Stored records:
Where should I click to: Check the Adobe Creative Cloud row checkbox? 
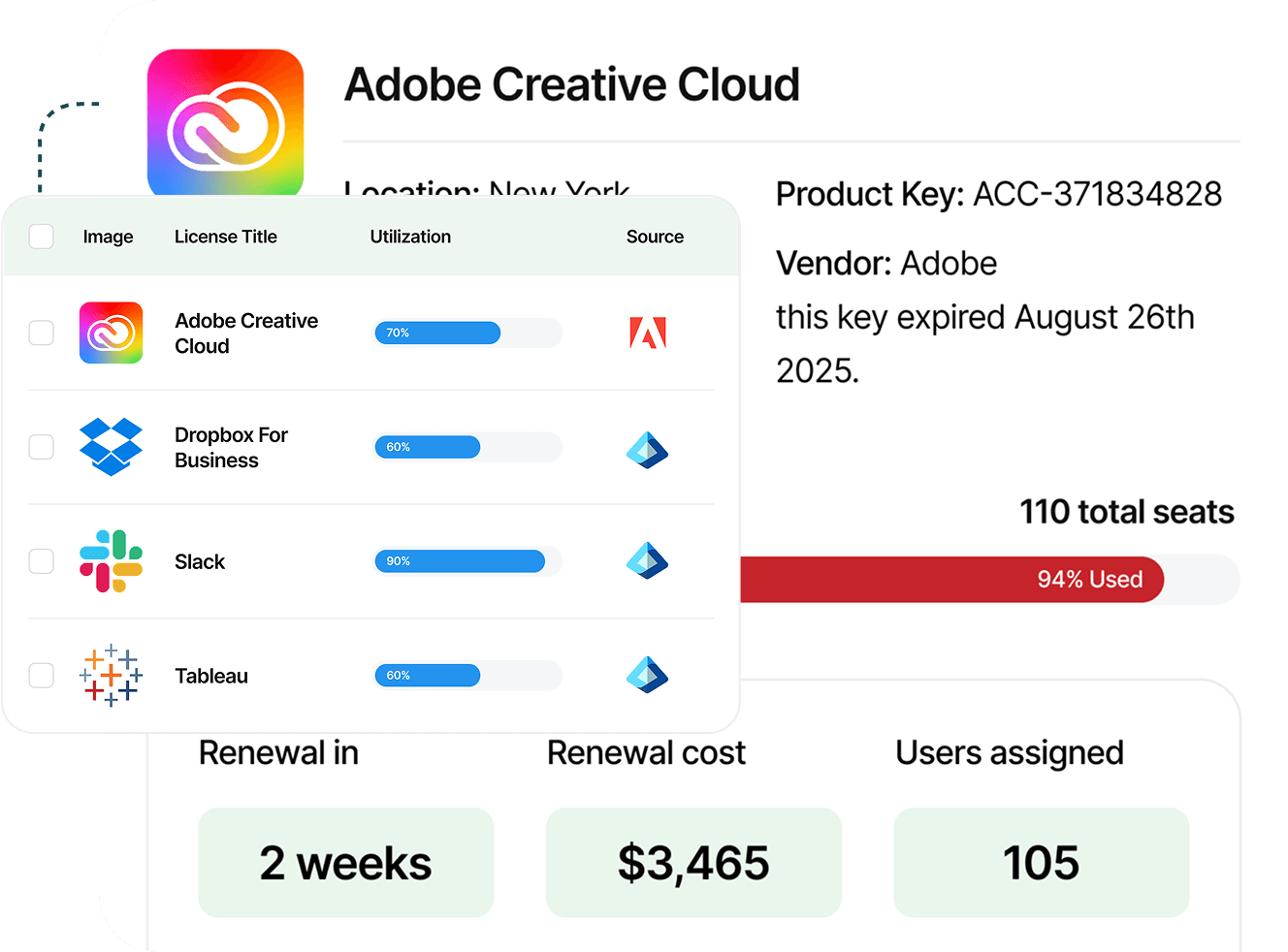coord(42,333)
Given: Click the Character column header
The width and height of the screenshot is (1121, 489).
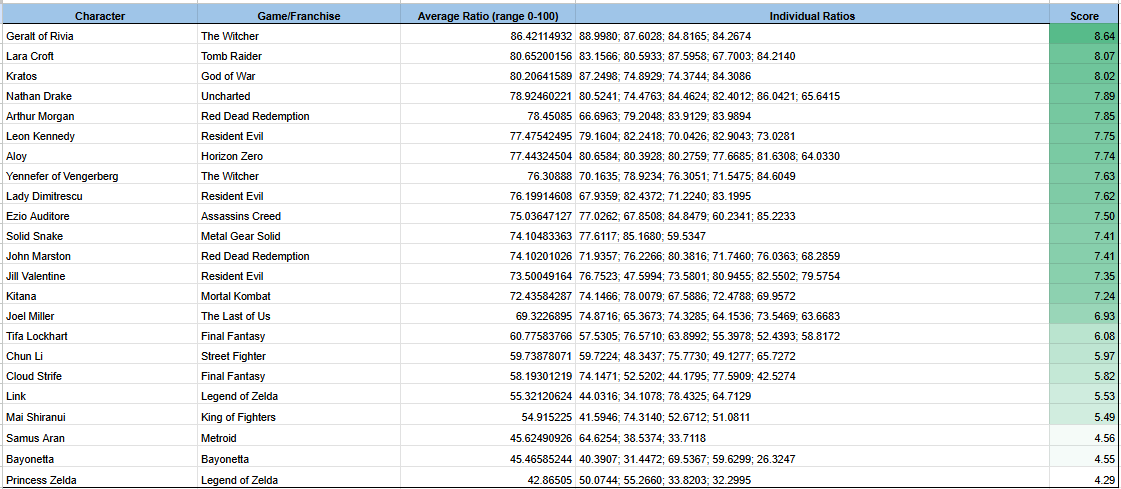Looking at the screenshot, I should (x=98, y=16).
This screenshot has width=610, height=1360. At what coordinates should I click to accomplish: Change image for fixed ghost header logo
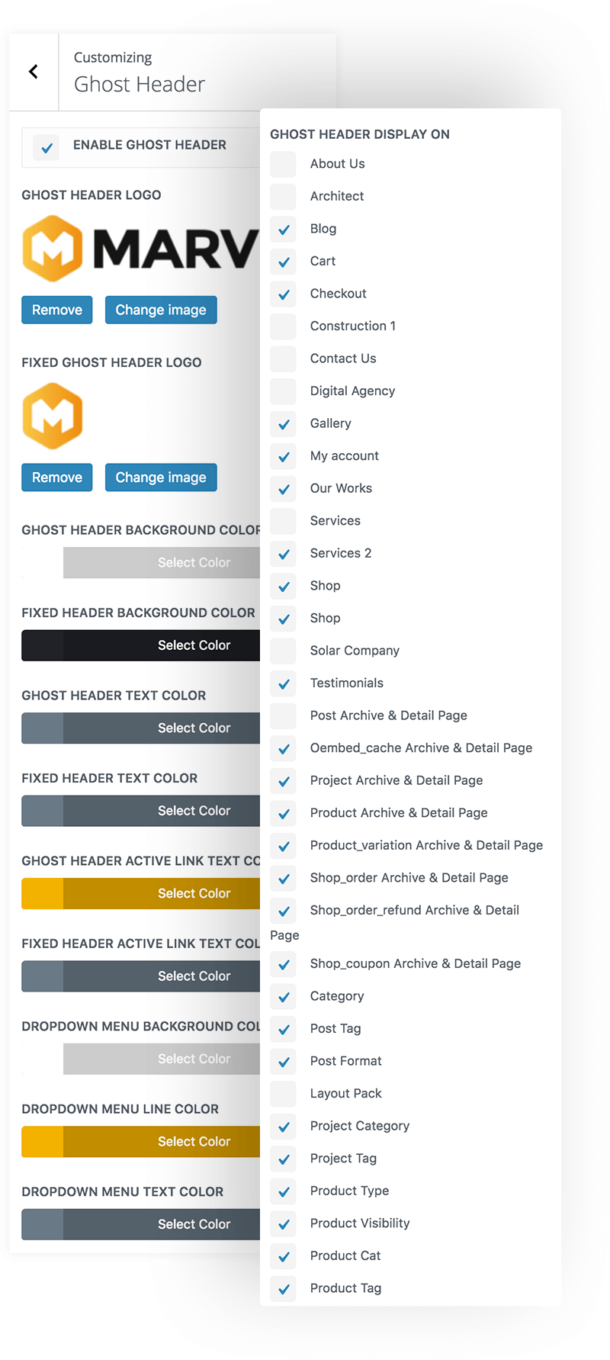pyautogui.click(x=160, y=477)
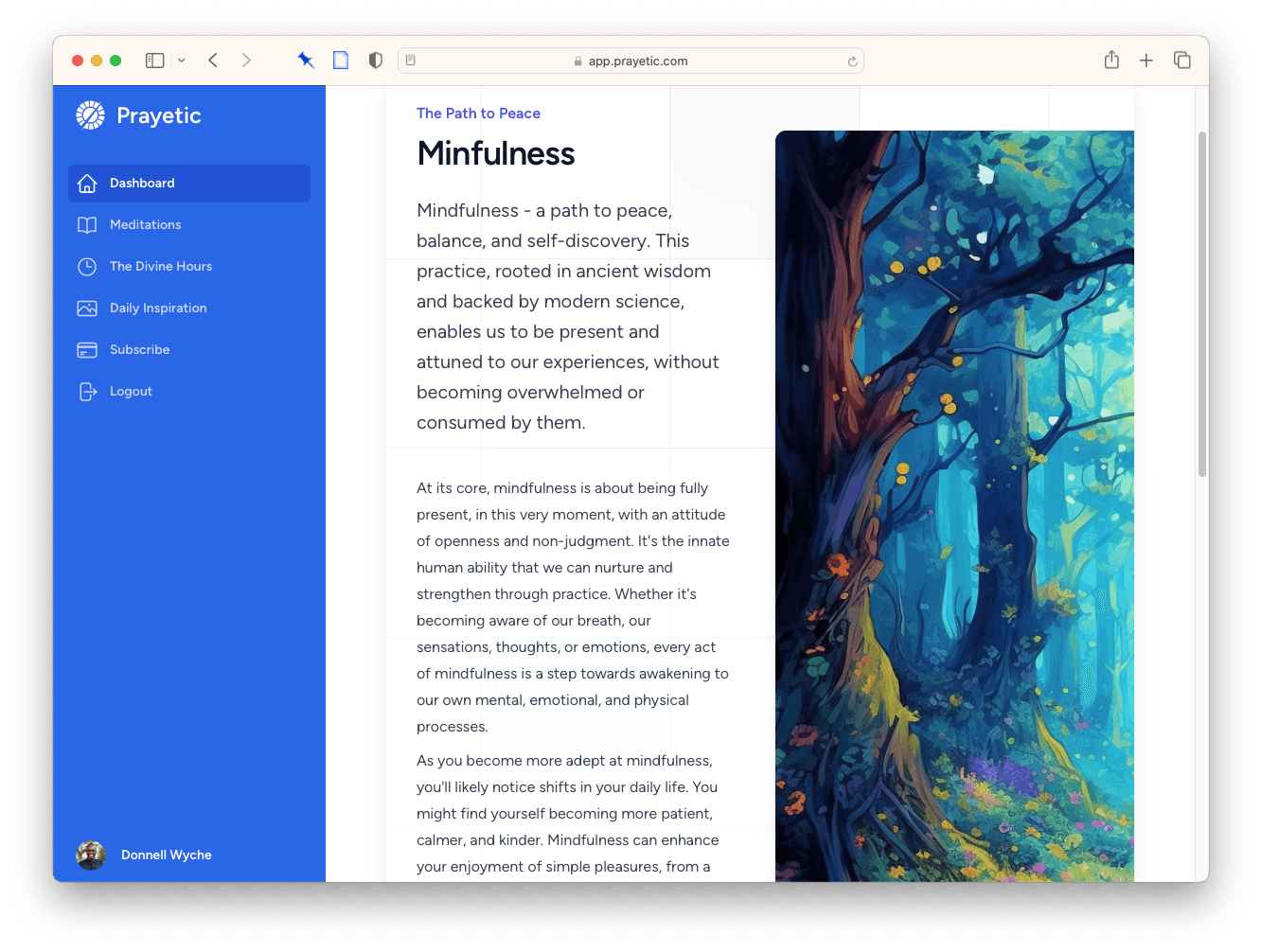Open the Meditations book icon
Viewport: 1262px width, 952px height.
tap(87, 225)
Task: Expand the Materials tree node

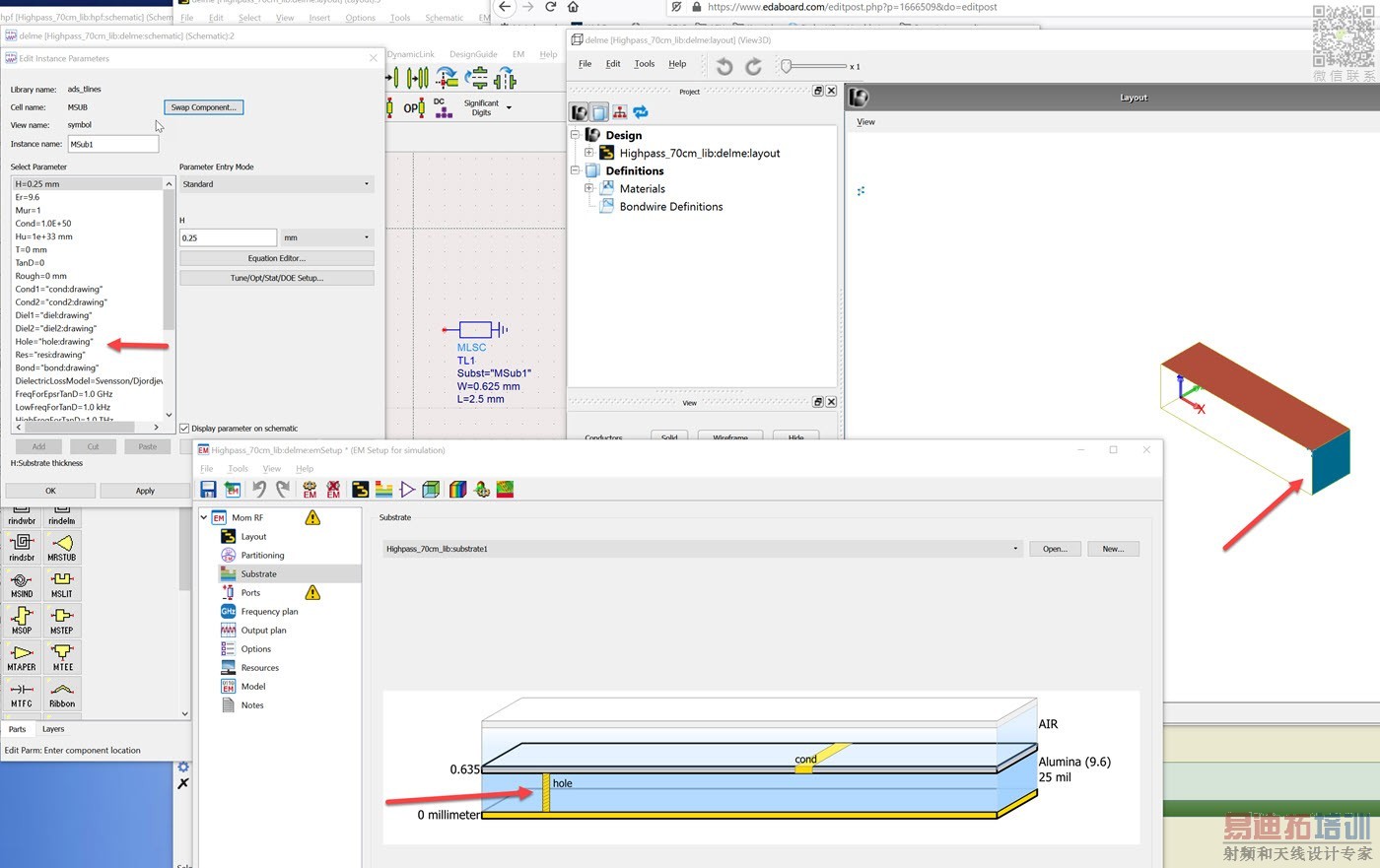Action: click(x=589, y=188)
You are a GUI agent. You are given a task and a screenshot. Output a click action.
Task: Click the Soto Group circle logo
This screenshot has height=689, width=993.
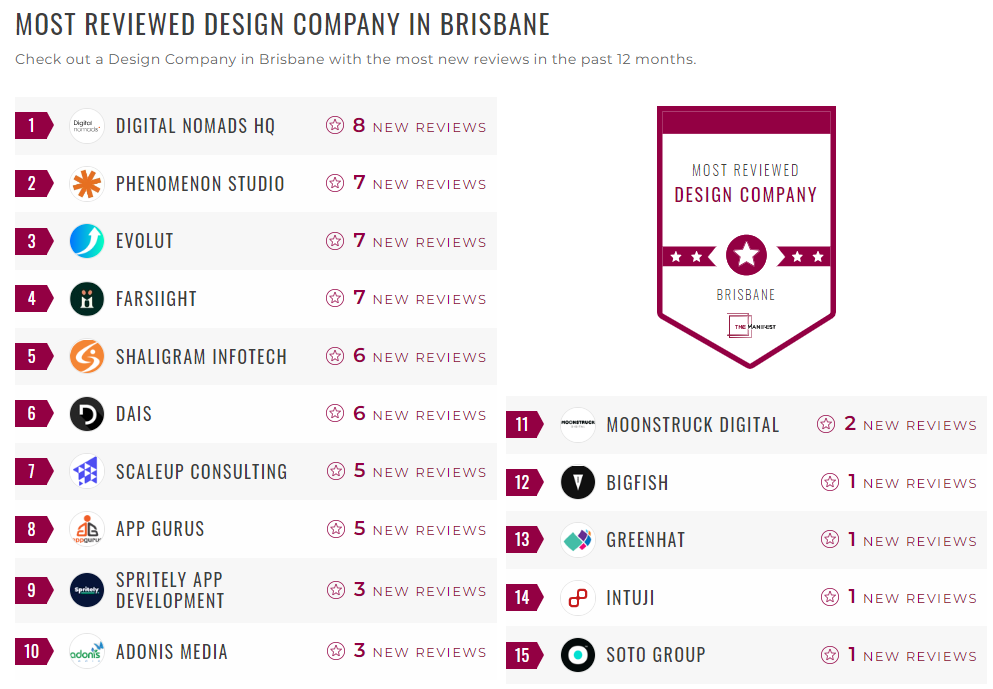[x=578, y=655]
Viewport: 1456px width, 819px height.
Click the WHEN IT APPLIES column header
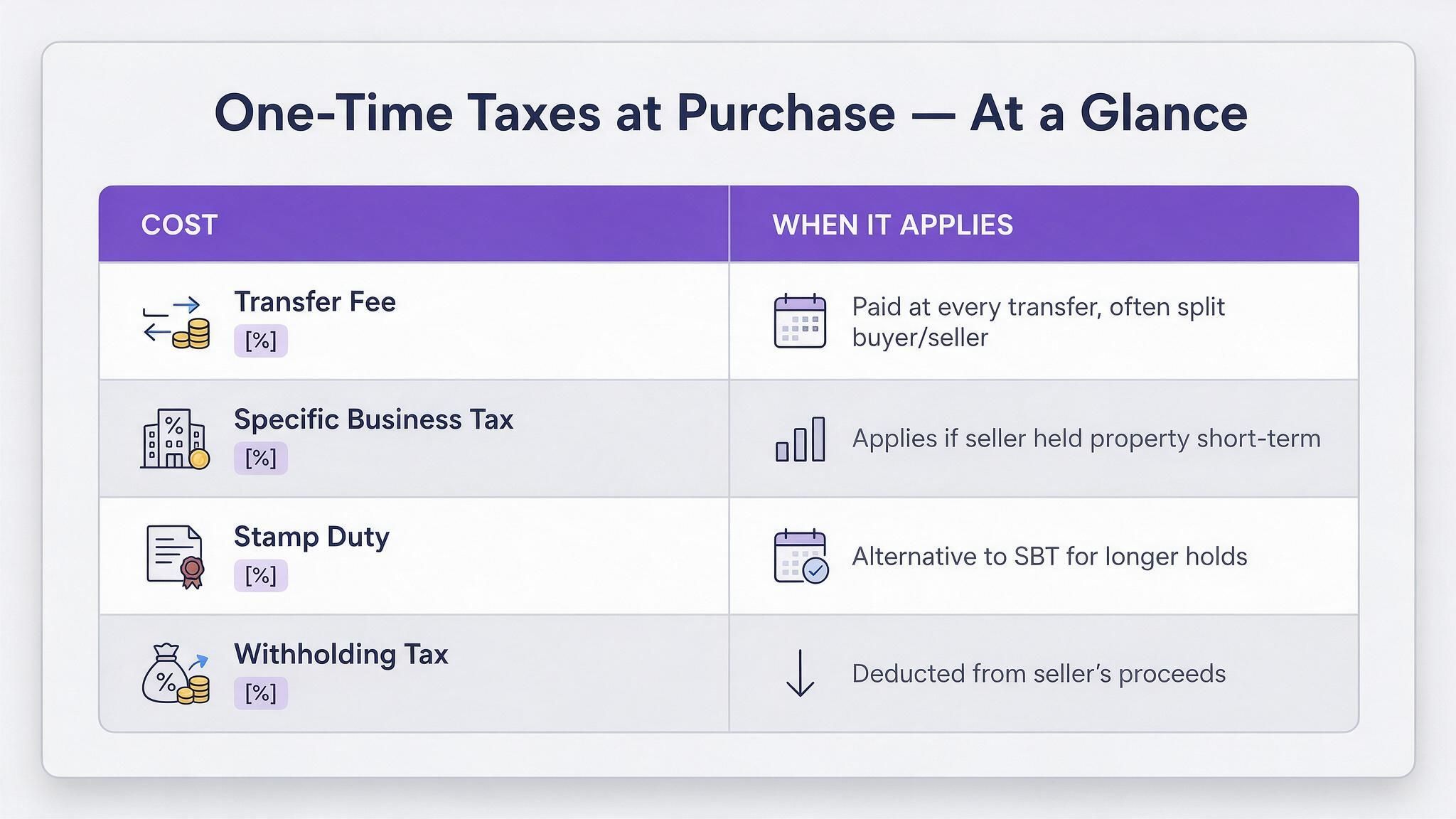coord(893,225)
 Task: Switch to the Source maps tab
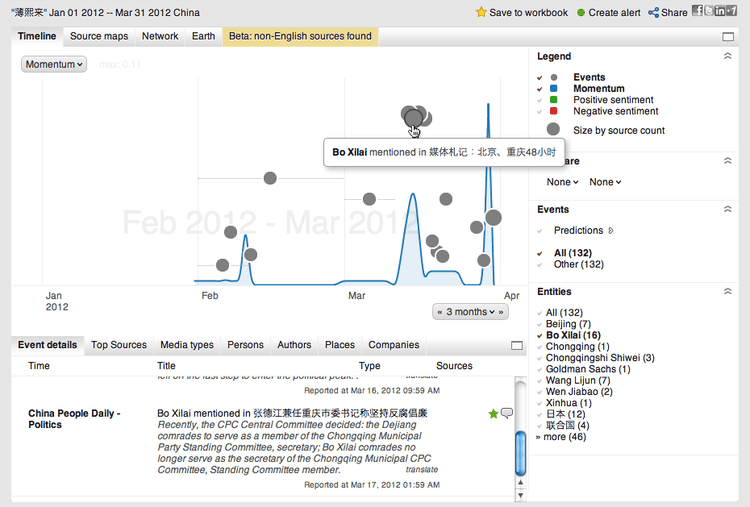pyautogui.click(x=99, y=36)
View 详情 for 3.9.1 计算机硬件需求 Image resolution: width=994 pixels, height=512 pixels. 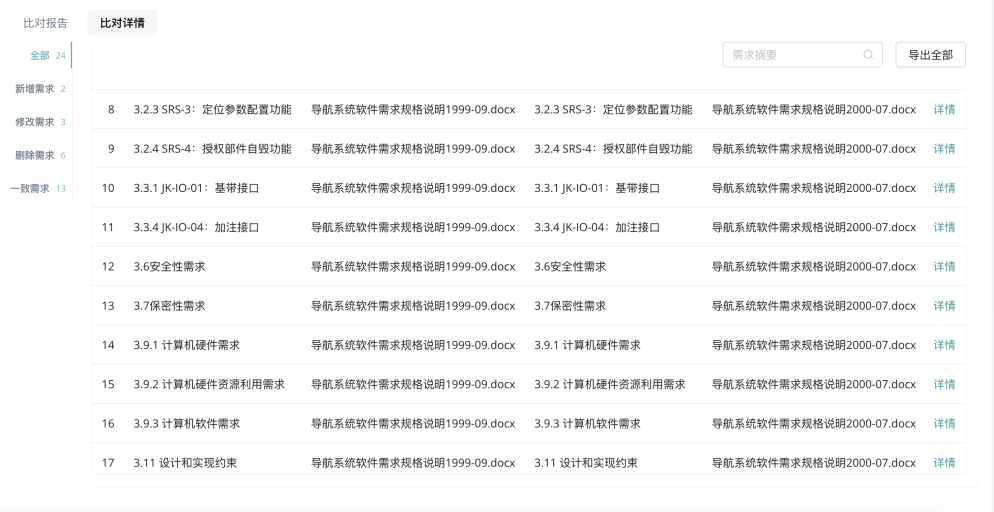tap(944, 345)
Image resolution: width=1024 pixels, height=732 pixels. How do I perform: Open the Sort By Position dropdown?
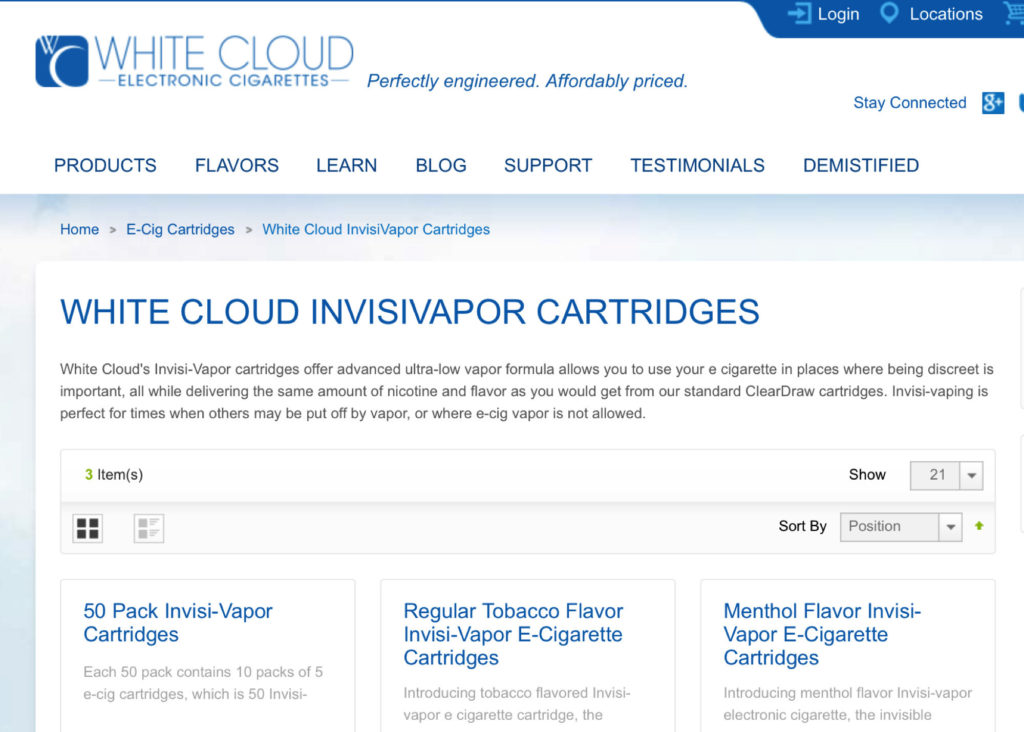pyautogui.click(x=901, y=527)
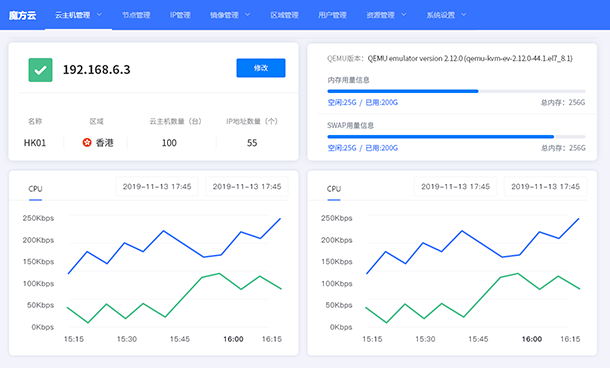This screenshot has width=610, height=368.
Task: Click the 空闲:25G / 已用:200G memory link
Action: click(x=363, y=103)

> [What is expected] In the records above, find the line containing "You are a GUI" and the line containing "Viewport: 1456px width, 819px height.", then give both of them again word for word along with every line between. Omit any pictures.

> [The answer]
You are a GUI agent. You are given a task and a screenshot. Output a click action.
Task: Click the Soto Group circle logo
This screenshot has height=689, width=993.
[x=578, y=655]
Viewport: 1456px width, 819px height.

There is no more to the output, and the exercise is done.